## Problèmes à résoudre
(a) Dans l'extrait sur l'alambic, quelles sortes d'eau de vie se succédaient chez les paysans ?
(b) D'après l'extrait sur l'alambic, pourquoi l'air des villages sentait-il la vinasse et l'alcool brûlant chaque année à partir de novembre ?

## Extrait de page
:::::

Retour vers mon enfance (16)
L'alambic.
Dans un coin, le faisceau de la lampe nous révèle une bonbonne remplie d'un liquide ambré. Dès que nous enlevons le gros bouchon de liège, la vieille eau de vie libère ses puissants arômes.
A partir de Novembre, chaque année, des relents de vinasse et d'alcool brûlant imprégnaient l'air. Le bouilleur ambulant se rendait dans les villages avec son alambic. Faire son eau de vie était, pour chaque paysan, un grand moment : eau de vie de marc de raisin, de prune ou de poire se succédaient. Les cheminées de l'alambic crachaient sur le bourg une fumée âcre.

:::::

## Données fournies
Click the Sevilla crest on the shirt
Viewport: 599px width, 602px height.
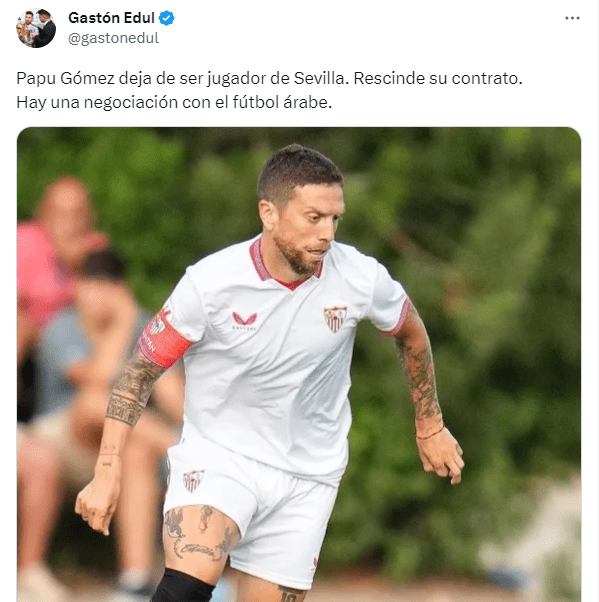point(335,318)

:::::

## Réponses aux consignes
(a) L'eau de vie de marc de raisin, de prune ou de poire.

(b) À partir de novembre, le bouilleur ambulant se rendait dans les villages avec son alambic pour que chaque paysan fasse son eau de vie. Les cheminées de l'alambic crachaient alors sur le bourg une fumée âcre.